As a Datavis Engineer at Shutterstock, I dive into a lot of data everyday and routinely answer questions regarding customer behaviors, site security, and latency issues. I keep a list of SQL snippets to copy and paste into my work, and I found that keeping the list of examples is easier than memorizing a bunch of similar-but-different SQL dialects.

Calculating percentiles comes up regularly in my work, and it’s also a popular area of confusion. So, I’m going to be breaking down the appliation of calculating percentiles for you. I find a business context helps me understand the tech behind the topic, so I organized queries into four case studies. I’ll state the situation, present the technology, give the query, then wrap it up.

Note: I am very specifically not comparing technologies. The internet is filthy with those posts. I am offering copiable code without the hype.

Also note: all data is fake. I show numbers to give a sense of the output to expect, not a scale for comparison.
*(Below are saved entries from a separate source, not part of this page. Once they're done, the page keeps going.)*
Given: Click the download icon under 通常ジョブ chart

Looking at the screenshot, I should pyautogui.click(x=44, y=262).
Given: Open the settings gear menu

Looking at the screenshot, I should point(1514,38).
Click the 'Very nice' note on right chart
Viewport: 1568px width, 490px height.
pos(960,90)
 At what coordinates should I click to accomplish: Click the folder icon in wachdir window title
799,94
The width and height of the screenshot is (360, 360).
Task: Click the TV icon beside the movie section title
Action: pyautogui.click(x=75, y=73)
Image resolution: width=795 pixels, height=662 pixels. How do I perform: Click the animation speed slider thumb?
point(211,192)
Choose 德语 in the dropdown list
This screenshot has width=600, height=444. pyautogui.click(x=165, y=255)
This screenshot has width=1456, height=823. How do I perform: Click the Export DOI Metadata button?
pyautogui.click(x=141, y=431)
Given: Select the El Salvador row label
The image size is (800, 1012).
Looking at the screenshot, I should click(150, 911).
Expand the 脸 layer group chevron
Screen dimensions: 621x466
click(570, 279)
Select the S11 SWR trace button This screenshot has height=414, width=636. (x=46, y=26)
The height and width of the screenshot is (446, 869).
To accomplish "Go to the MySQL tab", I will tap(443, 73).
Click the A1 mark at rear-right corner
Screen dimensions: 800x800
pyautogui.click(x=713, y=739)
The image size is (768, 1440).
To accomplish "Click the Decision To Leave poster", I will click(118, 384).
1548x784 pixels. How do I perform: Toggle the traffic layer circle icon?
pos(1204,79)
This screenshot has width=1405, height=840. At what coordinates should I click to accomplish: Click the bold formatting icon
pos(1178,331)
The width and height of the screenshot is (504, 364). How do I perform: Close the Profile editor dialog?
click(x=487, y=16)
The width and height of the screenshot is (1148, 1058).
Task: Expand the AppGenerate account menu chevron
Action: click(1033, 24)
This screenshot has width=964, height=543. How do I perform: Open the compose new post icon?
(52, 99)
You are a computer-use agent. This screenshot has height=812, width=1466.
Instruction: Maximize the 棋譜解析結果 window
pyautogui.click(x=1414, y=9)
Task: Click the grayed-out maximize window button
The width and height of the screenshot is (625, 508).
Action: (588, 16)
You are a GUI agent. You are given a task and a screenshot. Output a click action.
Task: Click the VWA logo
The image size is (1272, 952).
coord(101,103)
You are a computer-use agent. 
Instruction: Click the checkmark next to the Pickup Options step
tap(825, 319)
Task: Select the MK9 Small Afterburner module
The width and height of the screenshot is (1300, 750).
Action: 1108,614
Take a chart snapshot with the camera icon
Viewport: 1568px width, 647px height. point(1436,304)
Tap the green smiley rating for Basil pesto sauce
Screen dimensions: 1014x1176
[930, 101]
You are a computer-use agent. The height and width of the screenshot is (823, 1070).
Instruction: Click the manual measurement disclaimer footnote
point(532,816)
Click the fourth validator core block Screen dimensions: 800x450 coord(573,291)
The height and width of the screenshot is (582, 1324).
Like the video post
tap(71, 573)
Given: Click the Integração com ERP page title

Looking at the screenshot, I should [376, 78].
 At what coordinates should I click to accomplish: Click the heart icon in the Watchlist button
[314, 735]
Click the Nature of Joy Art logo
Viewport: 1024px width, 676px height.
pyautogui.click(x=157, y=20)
CASE STUDY, USING HP VERTICA: HOW LONG DOES A CONTRIBUTOR WAIT FOR THEIR PHOTO TO GO PUBLIC ON THE SITE?

SITUATION:

Shutterstock is a two-sided marketplace. We license crowd-sourced media. Contributors do not receive money for their images until it is published on our website. Tens of thousands of images are submitted daily, and they all need to be inspected carefully. Hence, an entire team is dedicated to inspecting the images, and they aim to maintain a thorough and speedy process.

TECHNOLOGY:

We use Vertica for analytic duties. Like most columnar database technologies, Vertica’s row lookups are slow, but the aggregates are blazingly fast. It is the only pay-for-use database in this post.

QUERY:

Vertica’s flavor of SQL is fairly similar to MySQL’s, with analytic functions similar to other OLAP databases. Vertica has many built in analytical functions. I use PERCENTILE_DISC() for this case study.

SELECT
  DISTINCT
  added_date,
  PERCENTILE_DISC(.9)
    WITHIN GROUP(ORDER BY datediff(minute, added_datetime, approved_datetime))
    OVER (PARTITION BY added_date)
    AS '90th',
  PERCENTILE_DISC(.5)
    WITHIN GROUP(ORDER BY datediff(minute, added_datetime, approved_datetime))
    OVER (PARTITION BY added_date)
    AS 'median'
FROM
  photo_approval_table
WHERE
  added_date >= current_date() - interval '4 day'

RESULTS (as a reminder, there are 1440 minutes in a day):

added_date median 90th
2014-01-01 2880 5000
2014-01-02 1440 6000
2014-01-03 2000 4800
2014-01-04 3000 5500

Half of the photos uploaded on January 1 took two days to show up on our website.  There is a big gap between the median and 90th percentile approval times on January 2. If this data was real, I would investigate why January 2 is different from other days.

 

CASE STUDY, USING Apache HIVE: HOW MANY TIMES IN A DAY DOES A SPECIFIC ELEMENT GET CLICKED?

SITUATION:

We track the efficacy of our designs. Knowing how often an element is clicked gives us insight into what our customers actually see on a page. If customers click an element that is not a link, then we can make changes to our HTML.

TECHNOLOGY:

We store raw click data in HDFS. Hive is a familiar SQL interface to data stored in HDFS. It has a built in PERCENTILE() UDF.

QUERY:

I begin by running an inner query to get customer click counts on the specific element per day. I wrap that inner query in the daily percentile main query to find percentiles of customer behavior. I need to build the inner query because PERCENTILE() does not accept COUNT() as its first argument.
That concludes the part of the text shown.